### What the task asks
From the first line to the last, copy the data exactly.

* * *

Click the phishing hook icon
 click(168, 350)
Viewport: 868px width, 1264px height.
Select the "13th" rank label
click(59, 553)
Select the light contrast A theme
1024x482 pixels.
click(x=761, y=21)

* * *

### Solution to the exercise
Click the phishing hook icon
 click(168, 350)
Viewport: 868px width, 1264px height.
Select the "13th" rank label
click(59, 553)
Select the light contrast A theme
1024x482 pixels.
click(x=761, y=21)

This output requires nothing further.